Agents acting on a user's behalf are still humans by another name. When an LLM-based wallet executes a swap because a person asked it to, the transaction is technically agent-initiated but economically human-initiated. Norby's framing collapses this distinction, which is rhetorically powerful but analytically blurry. The more interesting metric is autonomous transactions — trades that no human approved at the moment of execution. That number is growing fast but is nowhere near 99% yet.

Concentration creates new attack surfaces. If 99% of Solana transactions originate from the same handful of agent frameworks, a vulnerability in one of those frameworks becomes a systemic risk. The supply chain for ElizaOS plugins, AI Rig Complex modules, and the LLMs themselves becomes critical infrastructure in a way that wallet UX never was.

Regulation has not caught up. Who is liable when an autonomous agent executes an illegal transaction? Whose KYC applies? The Solana Developer Platform includes compliance tooling for Mastercard and Western Union, but the legal framework for agent-initiated commerce at scale is still being written, and the answers will probably arrive in court before they arrive in legislation.

None of this invalidates the thesis. It sharpens it. The agentic transition is real and is happening on Solana faster than anywhere else.
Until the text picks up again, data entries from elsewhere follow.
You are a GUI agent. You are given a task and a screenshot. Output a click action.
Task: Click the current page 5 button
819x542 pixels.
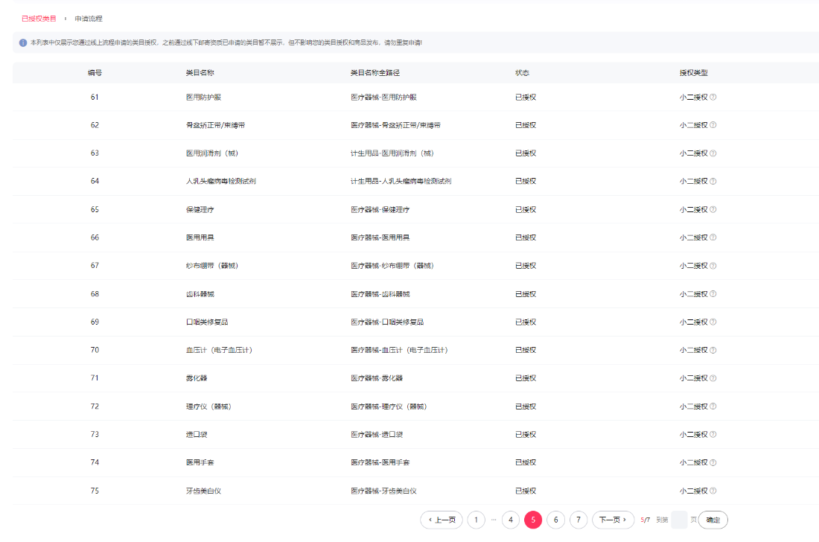533,520
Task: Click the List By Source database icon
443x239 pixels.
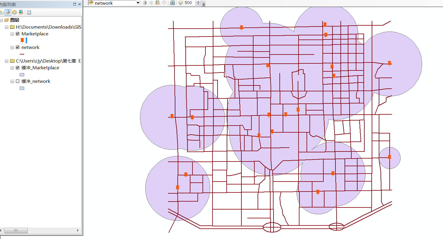Action: click(8, 12)
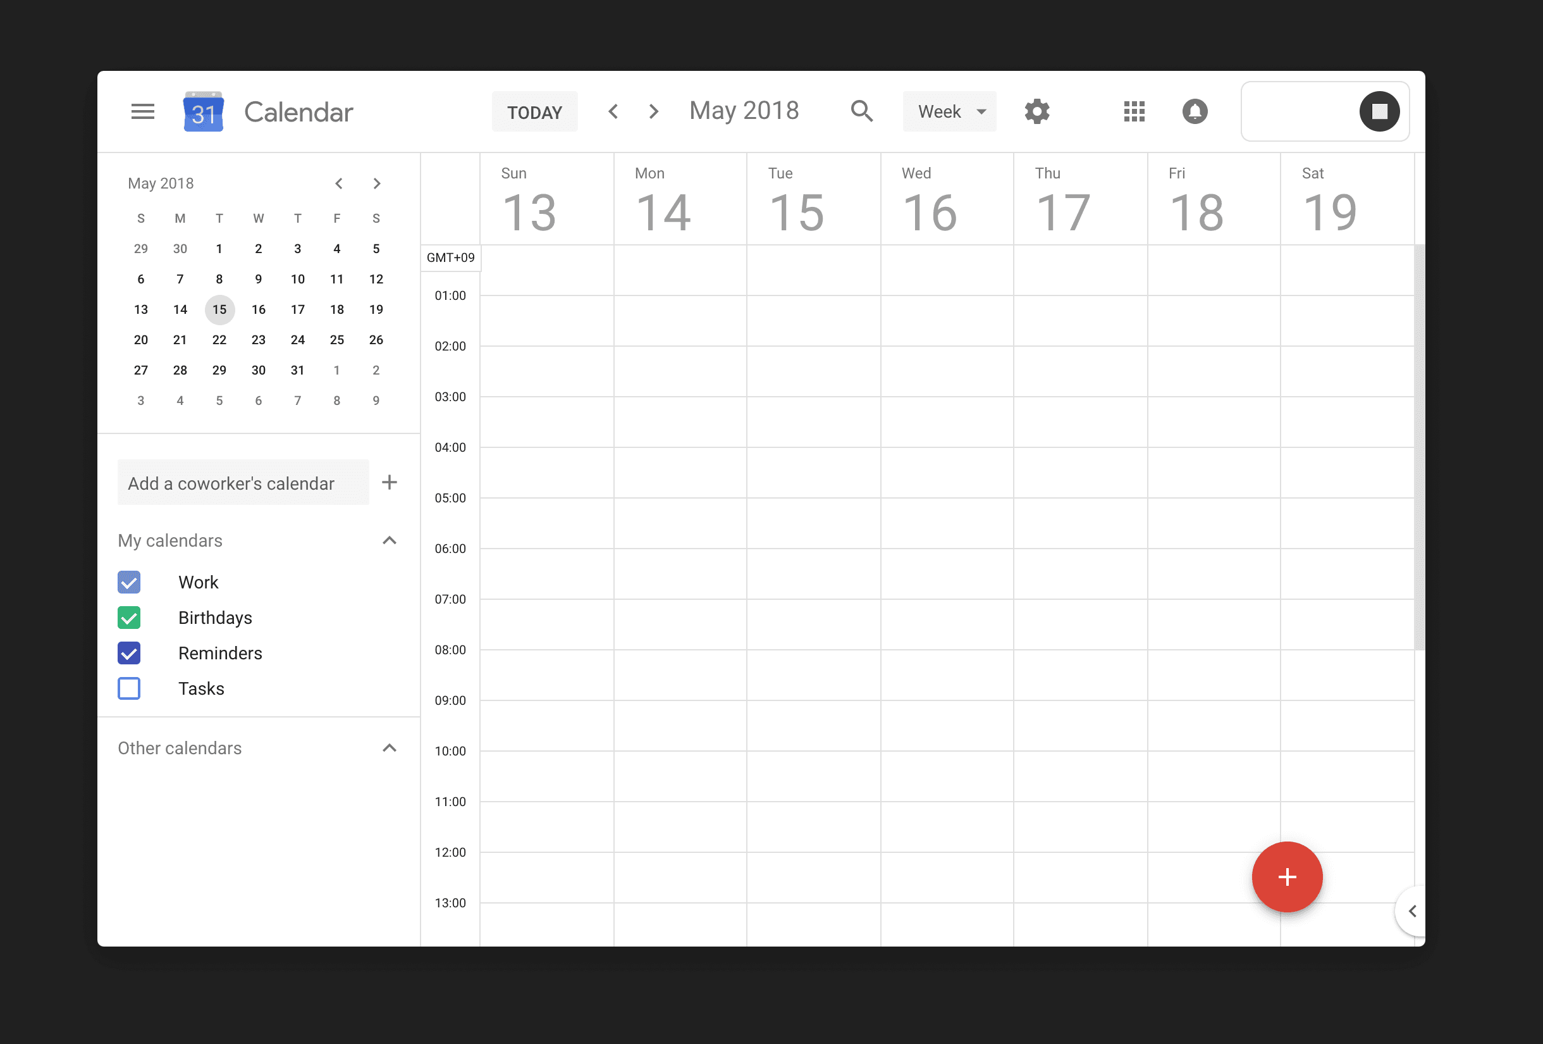Open Week view dropdown selector
Viewport: 1543px width, 1044px height.
tap(949, 112)
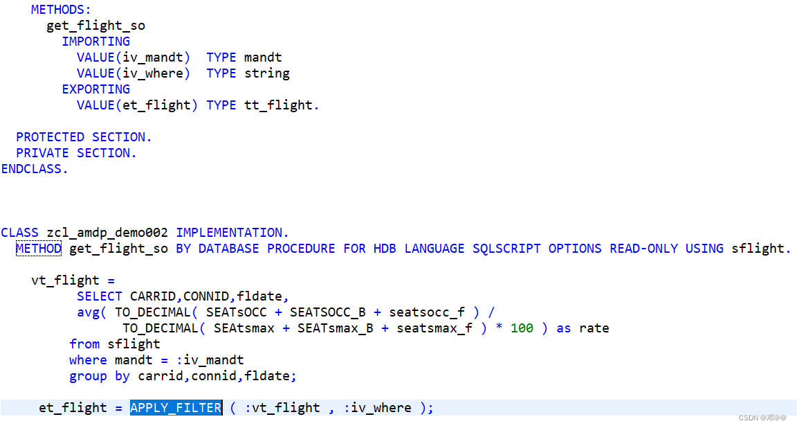The image size is (797, 428).
Task: Click the highlighted APPLY_FILTER keyword
Action: coord(175,407)
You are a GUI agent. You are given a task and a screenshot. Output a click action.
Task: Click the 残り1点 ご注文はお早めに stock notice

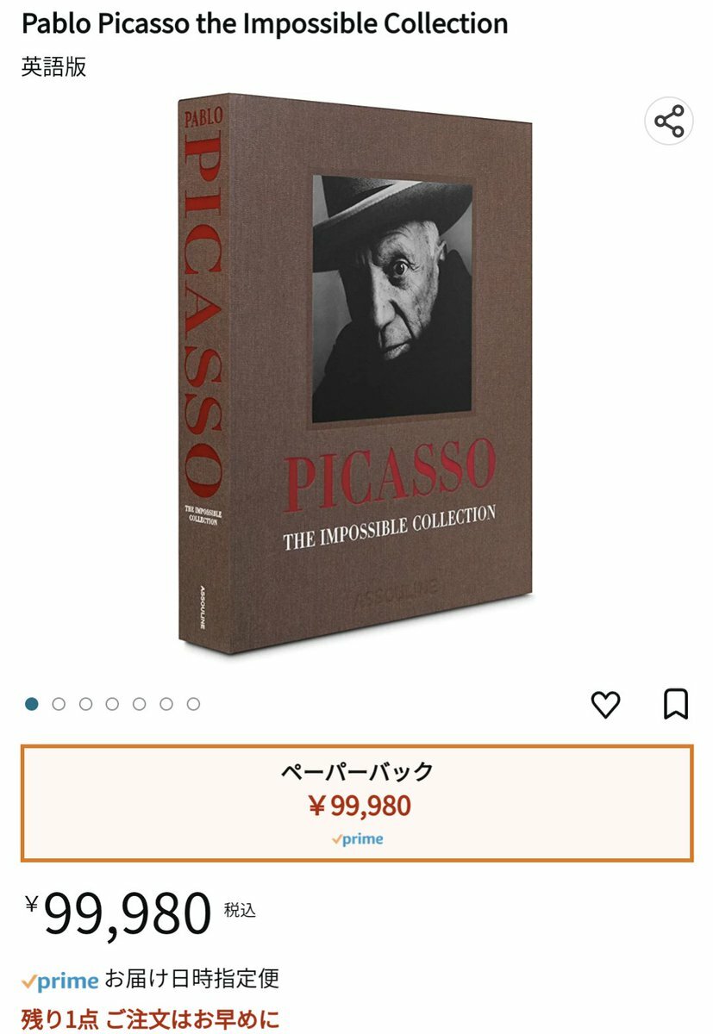[150, 1020]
The 99% number is a marker, not a forecast — it is the Solana Foundation telling builders, regulators, and competitors that the agent-dominated chain is the chain it intends to be.

What This Means for Infrastructure Providers

For everyone running RPC endpoints, indexers, or developer APIs in 2026, the agentic shift changes the workload profile in ways that matter.
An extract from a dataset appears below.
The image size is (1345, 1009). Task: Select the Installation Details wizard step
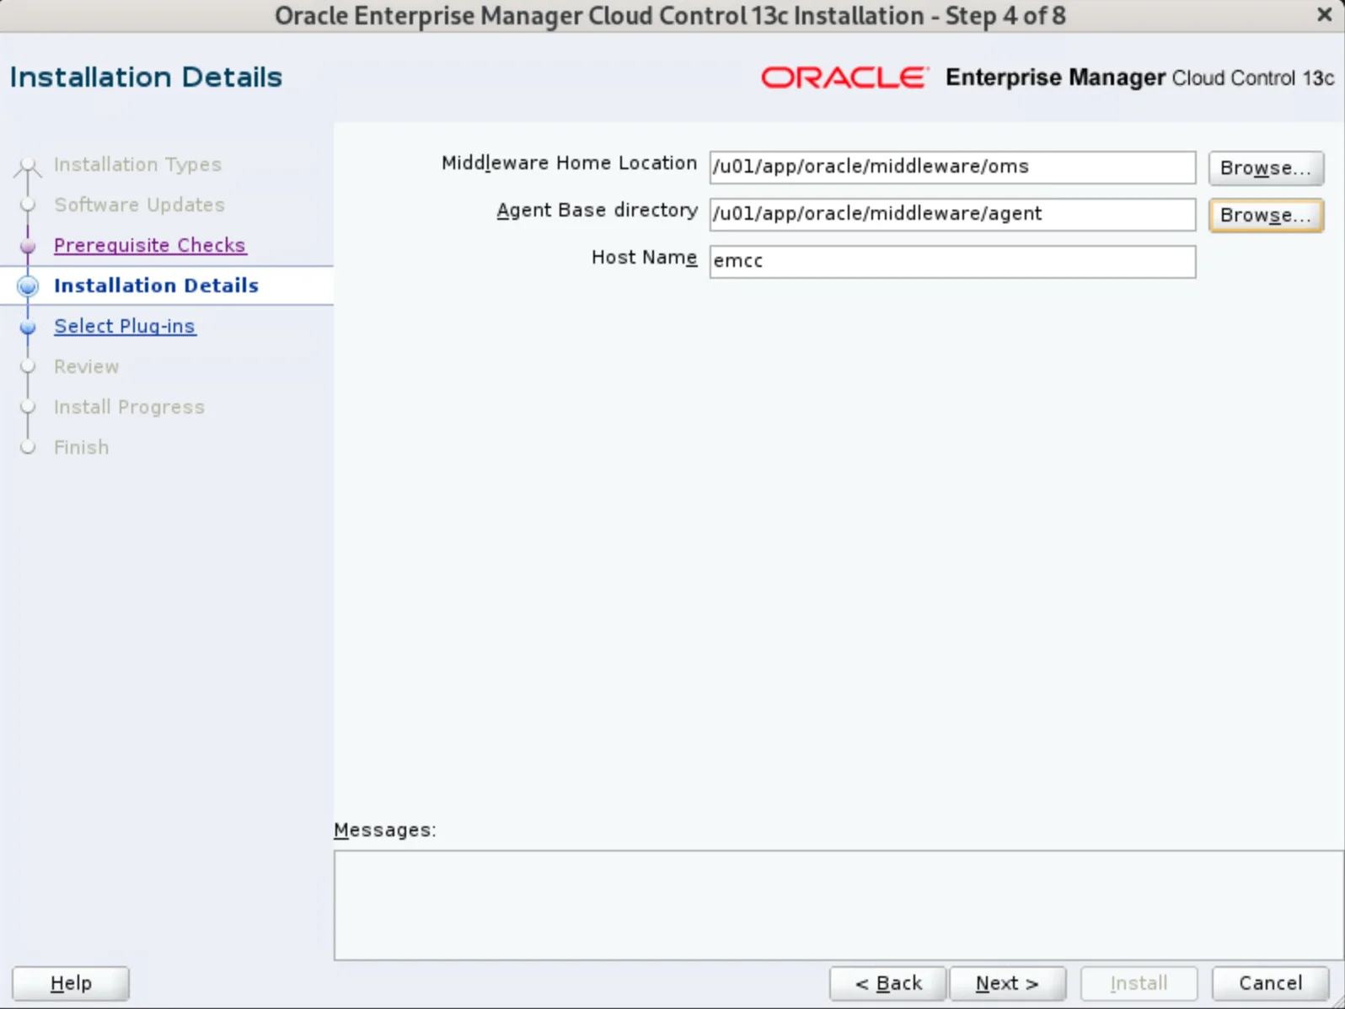156,286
Human-facing dApps batch their requests, cache aggressively, and respect rate limits because they're built for humans who can wait 200ms. Agent traffic is bursty, parallel, and intolerant of jitter. An agent making 100 sequential getAccountInfo calls to evaluate a yield strategy needs each call answered in tens of milliseconds, not the hundreds-of-milliseconds budget a human-facing wallet operates on. RPC providers that win in the agent era will be the ones who optimize for tail latency and connection persistence rather than for cached page loads.
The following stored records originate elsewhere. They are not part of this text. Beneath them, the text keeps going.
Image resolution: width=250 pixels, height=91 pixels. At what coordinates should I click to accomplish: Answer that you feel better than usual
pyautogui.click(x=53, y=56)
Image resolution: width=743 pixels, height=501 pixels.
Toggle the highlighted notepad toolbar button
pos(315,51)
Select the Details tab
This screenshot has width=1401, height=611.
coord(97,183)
The shift also changes which endpoints matter. Today, public RPC traffic skews heavily toward read methods that power explorers and wallet front-ends. In an agentic world, the mix tilts toward simulation endpoints, transaction submission with priority-fee bidding, MEV protection routing, and high-frequency account subscription streams. Anyone provisioning capacity for the agentic future is provisioning a different set of methods at different ratios.

BlockEden.xyz operates production-grade RPC and indexing infrastructure for Solana, Sui, Aptos, and Ethereum, with the same low-latency, high-availability profile that machine-to-machine workloads demand. Explore our API marketplace to build on infrastructure designed for the agentic internet, not just the human one.

The Bottom Line

Vibhu Norby's 99% prediction is the cleanest thesis statement any major chain has issued for the agentic era. It is partly bravado, partly extrapolation from real numbers (15 million agent payments processed, 65% of agentic payment market share, 35 million x402 transactions), and partly a deliberate strategic positioning against Ethereum's standards-first approach.

Whether the precise number lands at 99%, 95%, or 80% in two years matters less than the direction of the trend. The default user of a public blockchain in 2028 is going to be a piece of software, not a person with a Phantom extension. The chain that wins the agentic transition will be the one whose infrastructure was built for that user from the start — not the one that retrofitted human-era assumptions onto machine-era workloads.

Solana is making that bet with both hands. Norby's 99% is what conviction sounds like when the numbers have started catching up to the rhetoric.